3.                                                              Termination and Survival
 
(a)                                               This Agreement shall become effective as of the Effective Date.
 
(b)                                               This Agreement may be terminated at any time, without the payment of any penalty, by the Company or the Advisor at any time, with or without notice.
 
(c)                                            Sections 3 and 4 of this Agreement shall survive any termination of this Agreement.  
 
4.                                                              Miscellaneous
 
(a)                                               The captions of this Agreement are included for convenience only and in no way define or limit any of the provisions hereof or otherwise affect their construction or effect.
 
(b)                                               This Agreement contains the entire agreement of the parties and supersedes all prior agreements, understandings and arrangements with respect to the subject matter hereof.
 
(c)                                                Notwithstanding the place where this Agreement may be executed by any of the parties hereto, this Agreement shall be construed in accordance with the laws of the State of New York.

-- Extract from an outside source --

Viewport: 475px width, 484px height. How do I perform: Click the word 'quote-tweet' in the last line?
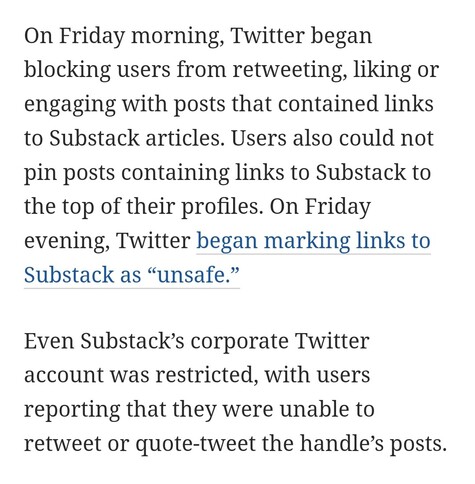pyautogui.click(x=196, y=445)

For so long as the Company is regulated as a business development company under the Investment Company Act, this Agreement shall also be construed in accordance with the applicable provisions of the Investment Company Act. In such case, to the extent the applicable laws of the State of New York or any of the provisions herein conflict with the provisions of the Investment Company Act, the latter shall control. Further, nothing in this Agreement shall be deemed to require the Company to take any action contrary to the Company’s Amended and Restated Charter or Bylaws.
 
(d)                                               If any provision of this Agreement shall be held or made invalid by a court decision, statute, rule or otherwise, the remainder of this Agreement shall not be affected thereby and, to this extent, the provisions of this Agreement shall be deemed to be severable.
 
(e)                                                The Company shall not assign this Agreement or any right, interest or benefit under this Agreement without the prior written consent of the Advisor.
 
(f)                                                 This Agreement may be amended in writing by mutual consent of the parties. This Agreement may be executed by the parties on any number of counterparts, delivery of which may occur by facsimile or as an attachment to an electronic communication, each of which shall be deemed an original, and all of said counterparts taken together shall be deemed to constitute one and the same instrument.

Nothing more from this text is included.